Luckily we got lost and missed it but eventually chanced upon an alternative establishment, the Kod Guste, that was full of local people all enjoying substantial plates of food, mostly of fish.  It was located on the side of the harbour and was catering for working people who were consuming large amounts of alcohol and smoking heavily.  Being used to smoke free restaurants these days this seemed unusual and after an hour or so inside it needed a brisk walk along the waters edge to try and remove the smell of stale tobacco that was clinging on to our clothes before returning to the room.

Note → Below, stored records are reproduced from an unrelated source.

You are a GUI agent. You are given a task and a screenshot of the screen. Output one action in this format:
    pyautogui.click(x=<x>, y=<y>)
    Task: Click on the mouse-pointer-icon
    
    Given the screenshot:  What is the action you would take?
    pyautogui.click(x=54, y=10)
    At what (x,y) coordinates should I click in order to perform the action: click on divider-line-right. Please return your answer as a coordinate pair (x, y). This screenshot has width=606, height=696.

Breakfast was a really bizarre experience that was served in the owner’s own living accommodation under the attentive eye of her man mountain son and various other members of the family who kept popping by to watch us drink cold tea and eat an uninspiring continental breakfast.  This was a very self-conscious experience and feeling like a specimen under a microscope we finished quickly, returned to the room, packed, checked out and set off for the city of Zadar.

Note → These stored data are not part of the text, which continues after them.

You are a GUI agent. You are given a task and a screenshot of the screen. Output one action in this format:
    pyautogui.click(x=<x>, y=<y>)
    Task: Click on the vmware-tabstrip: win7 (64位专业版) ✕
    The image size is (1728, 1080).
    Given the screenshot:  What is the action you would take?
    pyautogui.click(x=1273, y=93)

A Life in a Year – 5th April, Venice, Birthplace of Marco Polo?

On April 5th 2005 I visited Venice for the fourth time.  Venice is the birth place of Marco Polo – or is it? 

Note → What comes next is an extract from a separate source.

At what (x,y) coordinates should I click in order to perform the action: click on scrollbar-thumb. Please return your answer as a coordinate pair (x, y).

When I visited Croatia in 2009 I visited the island of Korčula and one of the main visitor sites in the town is the Marco Polo house.   Korčula is compact (small)  and we were saving a visit for as long as possible so when we had done everything else that we could we delayed it a few moments longer by stopping at a café bar outside the cathedral where we sat under red umbrellas and it was a good job we did because while we there it started to spit with rain.

So now we went to the Marco Polo house.  Venice is insistent that it is the birthplace of Marco Polo and as well as restaurants and hotels has even named its airport after the great traveller, but if you speak to the people of Korčula they are adamant that he was born here in a house in the centre of the town.  We negotiated our way through the gift shop outside and paid our admission fee to enter the house.

Marco Polo was born in 1254 (somewhere) and was an explorer who wrote ‘Il Milione’, which introduced Europeans to Central Asia and China. He learned about trading whilst together with his father and uncle, Niccolò and Maffeo, he voyaged through Asia and met Kublai Khan. The three of them embarked on an epic journey to Asia and travelled almost twenty-five thousand kilometres, a journey which took them nearly twenty-five years.  For his troubles Marco was accused of being a fraud and imprisoned, and whilst incarcerated dictated his stories to a cellmate. He was released in 1299, became a wealthy merchant, married and had three children. He died in 1324, and was buried in San Lorenzo in Italy. 

The house is due to be turned into a museum sometime soon but at the moment it has to be said that it is a bit of a disappointment.  There are no exhibits and no rooms to show them in if there were, only a succession of uneven stairs that lead to the top of a tower with an average sort of view over the town.  On the plus side the admission price did include a postcard of Marco Polo – each!